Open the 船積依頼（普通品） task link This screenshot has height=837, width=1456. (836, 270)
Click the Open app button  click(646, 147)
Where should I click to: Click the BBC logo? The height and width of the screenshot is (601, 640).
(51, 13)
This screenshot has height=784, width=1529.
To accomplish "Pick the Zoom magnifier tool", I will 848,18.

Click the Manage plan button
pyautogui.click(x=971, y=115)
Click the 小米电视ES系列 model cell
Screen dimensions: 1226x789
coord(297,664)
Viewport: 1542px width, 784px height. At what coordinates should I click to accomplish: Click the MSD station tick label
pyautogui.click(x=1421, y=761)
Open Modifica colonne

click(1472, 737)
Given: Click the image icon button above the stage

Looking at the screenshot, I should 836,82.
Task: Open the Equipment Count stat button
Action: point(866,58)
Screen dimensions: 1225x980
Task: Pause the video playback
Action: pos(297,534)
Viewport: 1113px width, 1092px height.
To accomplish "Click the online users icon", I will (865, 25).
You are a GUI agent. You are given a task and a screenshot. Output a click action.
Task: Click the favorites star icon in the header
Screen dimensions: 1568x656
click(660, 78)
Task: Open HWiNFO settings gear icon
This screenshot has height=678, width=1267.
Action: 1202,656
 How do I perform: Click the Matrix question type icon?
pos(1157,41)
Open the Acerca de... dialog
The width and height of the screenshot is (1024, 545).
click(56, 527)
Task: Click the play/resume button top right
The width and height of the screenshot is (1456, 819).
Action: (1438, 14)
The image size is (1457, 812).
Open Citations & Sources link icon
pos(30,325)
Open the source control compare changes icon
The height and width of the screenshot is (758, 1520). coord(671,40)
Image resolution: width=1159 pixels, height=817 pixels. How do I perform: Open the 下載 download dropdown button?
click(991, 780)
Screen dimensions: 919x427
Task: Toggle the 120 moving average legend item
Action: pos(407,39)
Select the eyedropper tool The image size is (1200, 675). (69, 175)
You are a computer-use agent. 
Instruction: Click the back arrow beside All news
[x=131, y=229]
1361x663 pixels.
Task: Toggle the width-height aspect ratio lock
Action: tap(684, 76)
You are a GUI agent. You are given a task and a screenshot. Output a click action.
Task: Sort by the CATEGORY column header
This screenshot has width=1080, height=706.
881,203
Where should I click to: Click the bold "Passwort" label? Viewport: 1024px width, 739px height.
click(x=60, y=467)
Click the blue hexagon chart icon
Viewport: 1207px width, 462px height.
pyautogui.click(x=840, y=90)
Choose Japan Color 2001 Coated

# [Instruction]
Render every line of the records above as a numbered list, leaving out the blank lines.

# [Exercise result]
1. Open the 船積依頼（普通品） task link This screenshot has height=837, width=1456. (836, 270)
2. Click the Open app button  click(646, 147)
3. Where should I click to: Click the BBC logo? The height and width of the screenshot is (601, 640).
4. (51, 13)
5. This screenshot has height=784, width=1529.
6. To accomplish "Pick the Zoom magnifier tool", I will 848,18.
7. Click the Manage plan button
8. pyautogui.click(x=971, y=115)
9. Click the 小米电视ES系列 model cell
10. Screen dimensions: 1226x789
11. coord(297,664)
12. Viewport: 1542px width, 784px height. At what coordinates should I click to accomplish: Click the MSD station tick label
13. pyautogui.click(x=1421, y=761)
14. Open Modifica colonne
15. click(1472, 737)
16. Given: Click the image icon button above the stage
17. Looking at the screenshot, I should 836,82.
18. Task: Open the Equipment Count stat button
19. Action: point(866,58)
20. Screen dimensions: 1225x980
21. Task: Pause the video playback
22. Action: pos(297,534)
23. Viewport: 1113px width, 1092px height.
24. To accomplish "Click the online users icon", I will (865, 25).
25. You are a GUI agent. You are given a task and a screenshot. Output a click action.
26. Task: Click the favorites star icon in the header
27. Screen dimensions: 1568x656
28. click(660, 78)
29. Task: Open HWiNFO settings gear icon
30. This screenshot has height=678, width=1267.
31. Action: 1202,656
32.  How do I perform: Click the Matrix question type icon?
33. pos(1157,41)
34. Open the Acerca de... dialog
35. The width and height of the screenshot is (1024, 545).
36. click(56, 527)
37. Task: Click the play/resume button top right
38. The width and height of the screenshot is (1456, 819).
39. Action: (1438, 14)
40. The image size is (1457, 812).
41. Open Citations & Sources link icon
42. pos(30,325)
43. Open the source control compare changes icon
44. The height and width of the screenshot is (758, 1520). coord(671,40)
45. Image resolution: width=1159 pixels, height=817 pixels. How do I perform: Open the 下載 download dropdown button?
46. click(991, 780)
47. Screen dimensions: 919x427
48. Task: Toggle the 120 moving average legend item
49. Action: pos(407,39)
50. Select the eyedropper tool The image size is (1200, 675). (69, 175)
51. You are a computer-use agent. 
52. Instruction: Click the back arrow beside All news
53. [x=131, y=229]
54. 1361x663 pixels.
55. Task: Toggle the width-height aspect ratio lock
56. Action: tap(684, 76)
57. You are a GUI agent. You are given a task and a screenshot. Output a click action.
58. Task: Sort by the CATEGORY column header
59. This screenshot has width=1080, height=706.
60. 881,203
61. Where should I click to: Click the bold "Passwort" label? Viewport: 1024px width, 739px height.
62. click(x=60, y=467)
63. Click the blue hexagon chart icon
64. Viewport: 1207px width, 462px height.
65. pyautogui.click(x=840, y=90)
66. Choose Japan Color 2001 Coated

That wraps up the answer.